Question. How do you account for the difference between the Christian and other modern civilizations?

Answer. I account for the difference between men by the difference in their ancestry and surroundings—the difference in soil, climate, food, and employment. There would be no civilization in England were it not for the Gulf Stream. There would have been very little here had it not been for the discovery of Columbus. And even now on this continent there would be but little civilization had the soil been poor. I might ask: How do you account for the civilization of Egypt? At one time that was the greatest civilization in the world. Did that fact prove that the Egyptian religion was of divine origin? So, too, there was a time when the civilization of India was beyond all others. Does that prove that Vishnu was a God? Greece dominated the intellectual world for centuries. Does that fact absolutely prove that Zeus was the creator of heaven and earth? The same may be said of Rome. There was a time when Rome governed the world, and yet I have always had my doubts as to the truth of the Roman mythology. As a matter of fact, Rome was far better than any Christian nation ever was to the end of the seventeenth century. A thousand years of Christian rule produced no fellow for the greatest of Rome. There were no poets the equals of Horace or Virgil, no philosophers as great as Lucretius, no orators like Cicero, no emperors like Marcus Aurelius, no women like the mothers of Rome.

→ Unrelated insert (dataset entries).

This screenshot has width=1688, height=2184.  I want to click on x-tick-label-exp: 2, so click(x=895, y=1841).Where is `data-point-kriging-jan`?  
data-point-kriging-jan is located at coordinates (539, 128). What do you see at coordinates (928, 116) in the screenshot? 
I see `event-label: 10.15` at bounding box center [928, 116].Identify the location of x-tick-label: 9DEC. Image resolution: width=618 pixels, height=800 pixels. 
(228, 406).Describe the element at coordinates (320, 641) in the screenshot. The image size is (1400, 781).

The civilization of a country may be hindered by a religion, but it has never been increased by any form of superstition. When America was discovered it had the same effect upon Europe that it would have, for instance, upon the city of Chicago to have Lake Michigan put the other side of it. The Mediterranean lost its trade. The centers of commerce became deserted. The prow of the world turned westward, and, as a result, France, England, and all countries bordering on the Atlantic became prosperous. The world has really been civilized by discoverers—by thinkers. The man who invented powder, and by that means released hundreds of thousands of men from the occupations of war, did more for mankind than religion. The inventor of paper—and he was not a Christian—did more than all the early fathers for mankind. The inventors of plows, of sickles, of cradles, of reapers; the inventors of wagons, coaches, locomotives; the inventors of skiffs, sail-vessels, steamships; the men who have made looms—in short, the inventors of all useful things—they are the civilizers taken in connection with the great thinkers, the poets, the musicians, the actors, the painters, the sculptors. The men who have invented the useful, and the men who have made the useful beautiful, are the real civilizers of mankind.

The priests, in all ages, have been hindrances—stumbling-blocks. They have prevented man from using his reason. They have told ghost stories to courage until courage became fear. They have done all in their power to keep men from growing intellectually, to keep the world in a state of childhood, that they themselves might be deemed great and good and wise. They have always known that their reputation for wisdom depended upon the ignorance of the people.

I account for the civilization of France by such men as Voltaire. He did good by assisting to destroy the church. Luther did good exactly in the same way. He did harm in building another church. I account, in part, for the civilization of England by the fact that she had interests greater than the church could control; and by the further fact that her greatest men cared nothing for the church. I account in part for the civilization of America by the fact that our fathers were wise enough, and jealous of each other enough, to absolutely divorce church and state. They regarded the church as a dangerous mistress—one not fit to govern a president. This divorce was obtained because men like Jefferson and Paine were at that time prominent in the councils of the people. There is this peculiarity in our country—the only men who can be trusted with human liberty are the ones who are not to be angels hereafter. Liberty is safe so long as the sinners have an opportunity to be heard.